Filmed at the Hudson Theatre in New York, the concert is at once entirely conventional and wonderfully idiosyncratic. Bryne, greying and wearing an understated grey suit, is joined on stage by 11 musicians, singers and dancers, and they echo his movements – his uniquely angular movements – with a precision that’s as bizarre as it is mesmerising. They’re a diverse bunch, and they throw themselves into the wacky display with a united enthusiasm and skill.
They’ve certainly got a back catalogue to be excited about: Talking Heads classics are lined up (albeit without Psycho Killer) to keep any fan nodding happily from minute to minute. Don’t Worry About the Government, Once in a Life, This Must Be the Place and more all make appearances, and they’re given a fresh lick of pizazz and style by Spike Lee’s camera. He zooms in on the performers and follows them out into the crowd when they leave the stage – and, in particularly intense moments, takes the camera on stage to put us in the thick of it.

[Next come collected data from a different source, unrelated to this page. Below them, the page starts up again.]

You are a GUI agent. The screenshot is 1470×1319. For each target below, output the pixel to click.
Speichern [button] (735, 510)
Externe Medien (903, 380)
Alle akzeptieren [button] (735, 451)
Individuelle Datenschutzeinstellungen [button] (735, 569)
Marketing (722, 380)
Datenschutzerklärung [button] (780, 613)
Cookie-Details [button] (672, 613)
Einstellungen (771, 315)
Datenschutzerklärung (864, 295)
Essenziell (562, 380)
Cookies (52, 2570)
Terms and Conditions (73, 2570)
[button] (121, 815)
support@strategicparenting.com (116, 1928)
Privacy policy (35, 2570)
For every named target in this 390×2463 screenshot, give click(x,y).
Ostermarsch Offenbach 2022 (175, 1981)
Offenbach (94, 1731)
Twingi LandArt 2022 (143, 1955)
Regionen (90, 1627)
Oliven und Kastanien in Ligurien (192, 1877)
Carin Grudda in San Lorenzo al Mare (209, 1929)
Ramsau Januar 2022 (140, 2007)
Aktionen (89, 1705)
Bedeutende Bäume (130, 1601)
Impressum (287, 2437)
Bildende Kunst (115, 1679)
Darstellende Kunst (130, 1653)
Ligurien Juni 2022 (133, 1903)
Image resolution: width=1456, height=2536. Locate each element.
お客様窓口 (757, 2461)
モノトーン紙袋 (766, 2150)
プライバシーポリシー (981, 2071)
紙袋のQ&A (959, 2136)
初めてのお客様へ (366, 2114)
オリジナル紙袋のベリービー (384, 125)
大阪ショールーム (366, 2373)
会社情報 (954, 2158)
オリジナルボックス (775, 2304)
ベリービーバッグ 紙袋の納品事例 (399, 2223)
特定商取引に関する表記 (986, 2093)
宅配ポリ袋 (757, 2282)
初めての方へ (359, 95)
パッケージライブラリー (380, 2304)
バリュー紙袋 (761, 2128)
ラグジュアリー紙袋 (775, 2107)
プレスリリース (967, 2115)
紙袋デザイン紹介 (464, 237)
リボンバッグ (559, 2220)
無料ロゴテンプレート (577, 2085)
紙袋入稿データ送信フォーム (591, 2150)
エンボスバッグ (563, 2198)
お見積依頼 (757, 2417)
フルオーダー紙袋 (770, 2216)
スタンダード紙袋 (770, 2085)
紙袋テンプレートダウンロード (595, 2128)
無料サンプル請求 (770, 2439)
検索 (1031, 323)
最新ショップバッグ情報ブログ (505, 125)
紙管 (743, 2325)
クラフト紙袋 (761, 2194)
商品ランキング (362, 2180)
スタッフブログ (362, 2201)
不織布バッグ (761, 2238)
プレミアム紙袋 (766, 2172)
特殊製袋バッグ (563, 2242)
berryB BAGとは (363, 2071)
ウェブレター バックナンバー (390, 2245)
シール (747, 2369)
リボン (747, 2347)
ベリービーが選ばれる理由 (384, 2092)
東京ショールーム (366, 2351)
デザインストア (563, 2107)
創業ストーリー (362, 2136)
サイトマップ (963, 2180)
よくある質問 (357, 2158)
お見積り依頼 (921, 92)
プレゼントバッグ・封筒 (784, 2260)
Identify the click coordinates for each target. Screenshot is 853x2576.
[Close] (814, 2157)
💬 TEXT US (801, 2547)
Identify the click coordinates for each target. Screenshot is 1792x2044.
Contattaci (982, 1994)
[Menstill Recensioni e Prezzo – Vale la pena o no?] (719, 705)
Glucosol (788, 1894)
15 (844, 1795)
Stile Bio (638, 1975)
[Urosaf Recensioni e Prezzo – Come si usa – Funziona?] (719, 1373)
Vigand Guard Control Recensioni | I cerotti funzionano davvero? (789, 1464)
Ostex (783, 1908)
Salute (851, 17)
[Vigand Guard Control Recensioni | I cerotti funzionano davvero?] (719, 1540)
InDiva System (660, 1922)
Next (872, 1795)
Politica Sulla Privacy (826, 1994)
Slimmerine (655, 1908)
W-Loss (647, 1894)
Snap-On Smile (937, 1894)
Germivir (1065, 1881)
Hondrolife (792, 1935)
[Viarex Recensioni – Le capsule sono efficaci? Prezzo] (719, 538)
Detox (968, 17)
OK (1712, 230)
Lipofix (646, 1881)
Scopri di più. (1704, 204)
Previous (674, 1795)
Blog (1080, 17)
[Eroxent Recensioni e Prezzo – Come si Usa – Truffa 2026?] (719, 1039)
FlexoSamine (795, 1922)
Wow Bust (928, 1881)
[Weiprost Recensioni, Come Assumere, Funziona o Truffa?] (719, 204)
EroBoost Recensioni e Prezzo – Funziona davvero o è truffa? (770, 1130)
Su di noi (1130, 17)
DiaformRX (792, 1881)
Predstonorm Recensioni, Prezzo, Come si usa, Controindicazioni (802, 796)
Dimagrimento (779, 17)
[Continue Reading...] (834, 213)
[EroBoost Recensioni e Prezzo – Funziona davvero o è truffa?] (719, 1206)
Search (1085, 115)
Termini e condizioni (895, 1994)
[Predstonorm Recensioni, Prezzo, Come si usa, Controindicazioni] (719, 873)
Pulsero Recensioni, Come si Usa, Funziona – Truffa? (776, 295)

One stunning sequence sees the stage descend into strobing lights and snapshots that turn the whole thing into an almost stop-motion sequence of polaroids – a moment only topped by the warm group hugs backstage after the performance, where David celebrates with his collaborators (before riding, amiably, off on his bicycle).
But while fans will be delighted by the David Byrnian entertainment on offer, the whole evening is given an added timely edge by one surprising performance: a cover of Janelle Monáe’s Hell You Talmabout, which essentially chants the names of Black people who have been killed after confrontations with the authorities. It’s a poignant, powerful song, and Byrne prefaces it by recounting a conversation with Janelle, in which he asked if she would mind him covering it. No, she told him, the song is for everyone. That accessible, welcoming attitude underpins the whole of this entertaining, uplifting, humanist celebration – which finds room for science, philosophy, James Baldwin, Kurt Schwitters and compassion. It’s only fitting, then, that the London Film Festival premiered the film in October 2020 by streaming it for free.